The Serial Garbage collector also defaulted GC in JDK 1.4 before ergonomics was introduced in JDK 1.5. Serial GC is most suited for small applications with fewer threads while throughput GG is more suited for large applications. On the other hand Throughput garbage collector is a parallel collector where minor and major collection happens in parallel taking full advantage of all the system resources available like multiple processor.
What are the Different Types of GC?
What are the Different Types of GC Algorithms?
- Serial: The serial collector uses a single thread to perform all garbage collection work. It is best-suited to single processor machines, because it cannot take advantage of multiprocessor hardware.
- Parallel: The parallel collector (also known as the throughput collector) performs minor collections in parallel, which can significantly reduce garbage collection overhead. It is intended for applications with medium-sized to large-sized data sets that are run on multiprocessors or multithreaded hardware.
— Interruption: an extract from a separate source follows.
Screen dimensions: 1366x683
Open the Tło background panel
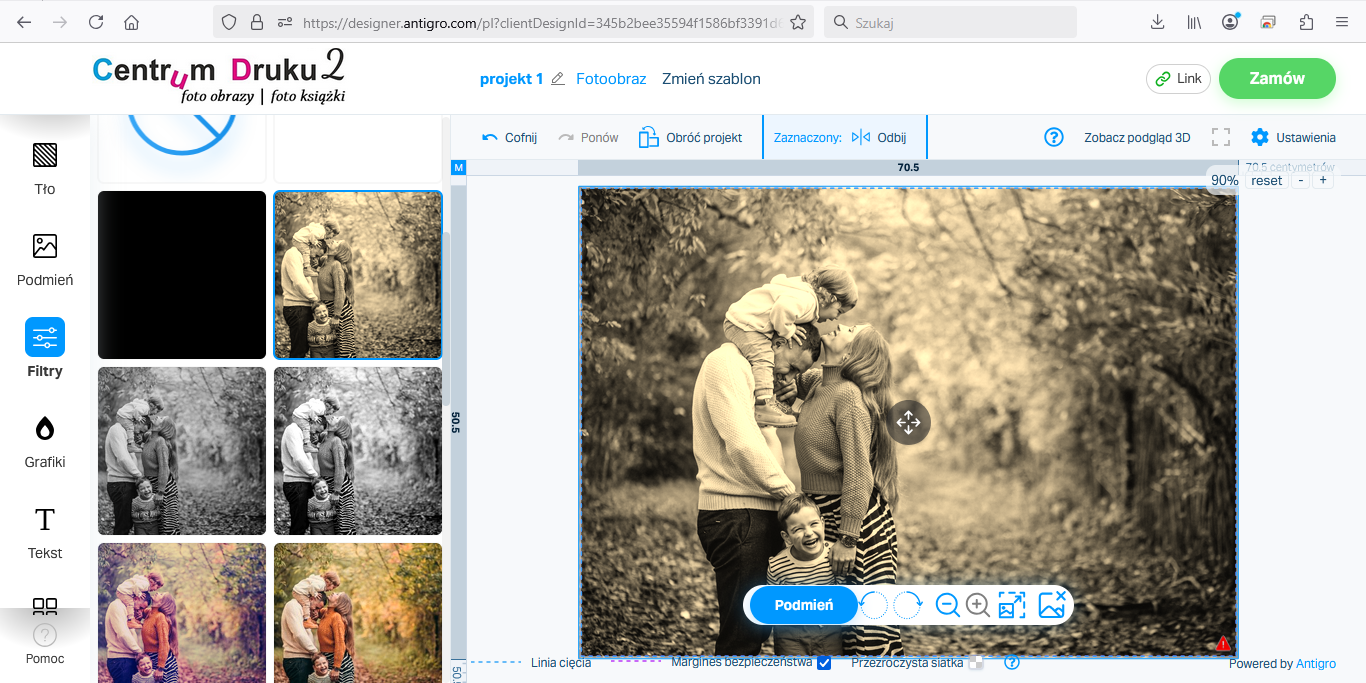[x=45, y=167]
- CMS: The mostly concurrent collector performs most of its work concurrently (for example, while the application is still running) to keep garbage collection pauses short. It is designed for applications with medium-sized to large-sized data sets in which response time is more important than overall throughput because the techniques used to minimize pauses can reduce application performance.
- G1: G1 is the latest garbage collector, targeted for multi-processor machines with large memories. It meets garbage collection (GC) pause time goals with high probability, while achieving high throughput.
Is garbage collector a daemon thread?Yes GC is a daemon thread. A daemon thread runs behind the application. It is started by JVM. The thread stops when all non-daemon threads stop.
How can the Garbage Collection be requested?The methods to perform the garbage collections are present in the Runtime class provided by java. The Runtime class is a Singleton for each java main program. The method getRuntime() returns a singleton instance of the Runtime class. The method gc() can be invoked using this instance of Runtime to request the garbage collection.
Call the System class System.gc() method which will request the jvm to perform GC.